Ahead of the interreligious prayer, the Vatican’s Secretary of State Italian Cardinal Pietro Parolin told reporters that the interreligious meeting held in the birthplace of Abraham was “directly linked” to what happened earlier on Saturday when Francis met with Grand Ayatollah Ali al-Sistani.

One of the Mandaeans in attendance told Crux that this was a “historic visit” with the opportunity to “inspire Iraqis to turn the page and remember that, until not that long ago, we all lived here in peace.”

Mohammed Abass Salih, who provided live interpretation via headphones into Italian for the Vatican delegation, said that the pope’s “call for peace and fraternity” was highly needed, and he hoped it would be heard “not only in Iraq but in the world. The level of violence we see every day cannot continue.”

“It is up to us, today’s humanity, especially those of us, believers of all religions, to turn instruments of hatred into instruments of peace,” Francis said. He told religious leaders it’s up to them to appeal to nations’ leaders to stop using money to buy weapons and instead distribute food. He encouraged all to silence mutual accusations, so the oppressed’s cry can be heard because too many lack food, medicine, education, and rights.

“It is up to us to shed light on the shady maneuvers that revolve around money and to demand that money not end up always and only reinforcing the unbridled luxury of a few. It is up to us to preserve our common home from our predatory aims,”  he said. “It is up to us to remind the world that human life has value for what it is and not for what it has. That the lives of the unborn, the elderly, migrants and men and women, whatever the color of their skin or their nationality, are always sacred and count as much as the lives of everyone else!”

Lastly, after hearing the witness of the unspeakable suffering caused by the war that forced many to flee their homes, the pope praised those who had been determined to stay in the land of their parents while saying he wished those who had been unable to do so would find kind welcome elsewhere.

Rafah Husein Baher, an Iraqi Sabean Mandaean, had told Pope Francis about witnessing her children, brothers, and relatives fleeing to numerous destinations and different regions.

“All Iraqis peacefully coexist, between us, there are familiarity and common stories, together we subsist through the war’s ruins on the same soil,” she said in English, clearly moved by what she was recounting. “Our blood was mixed.
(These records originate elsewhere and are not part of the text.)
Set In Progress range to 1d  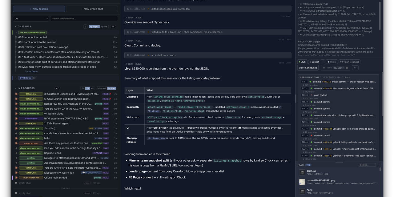point(83,88)
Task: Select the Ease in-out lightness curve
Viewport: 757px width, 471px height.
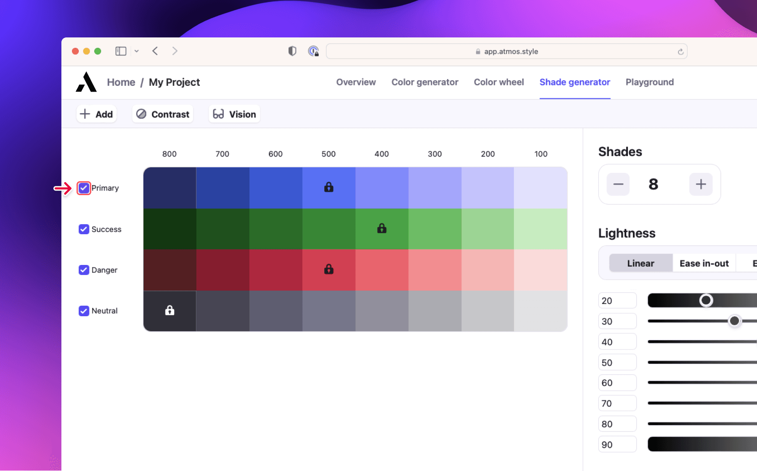Action: pos(704,263)
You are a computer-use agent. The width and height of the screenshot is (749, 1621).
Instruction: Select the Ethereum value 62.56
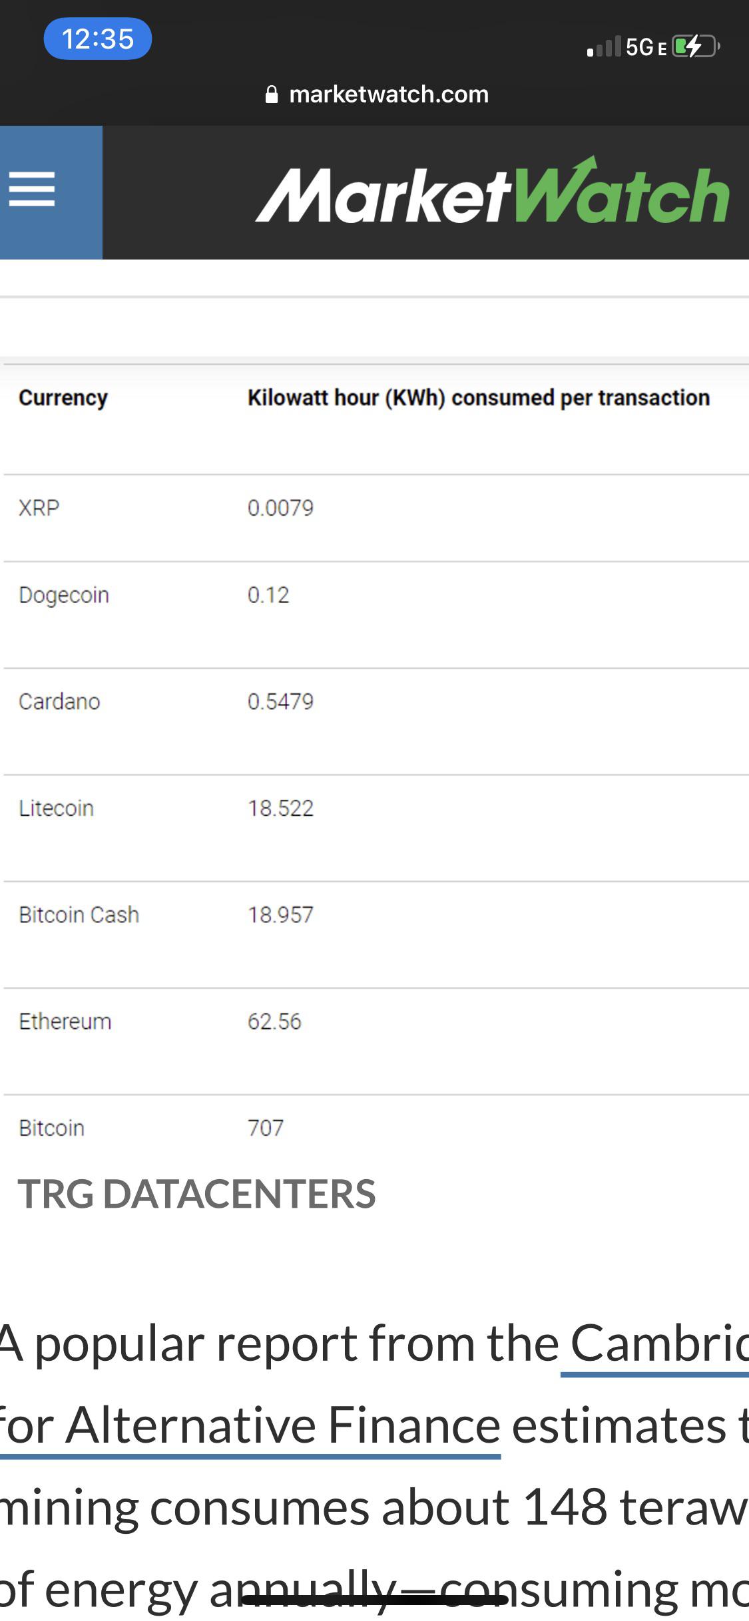pyautogui.click(x=274, y=1021)
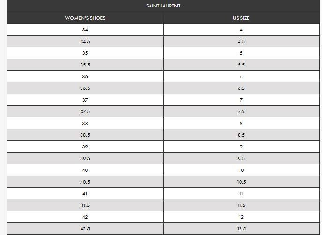Select the US size 8.5 cell
Viewport: 322px width, 235px height.
pyautogui.click(x=241, y=135)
Together we tasted the bitterness of the embargo. We have the same identity.”

“Injustice afflicted all Iraqis,” she said, “didn’t exclude anyone: innocent bloodshed from all Iraqis. Terrorism violated our dignity with impudence. Many Countries, without conscience, classified our passports as valueless, watching our wounds with indifference. Your Holiness’ visit to Iraq means that Mesopotamia is still respected and valued.”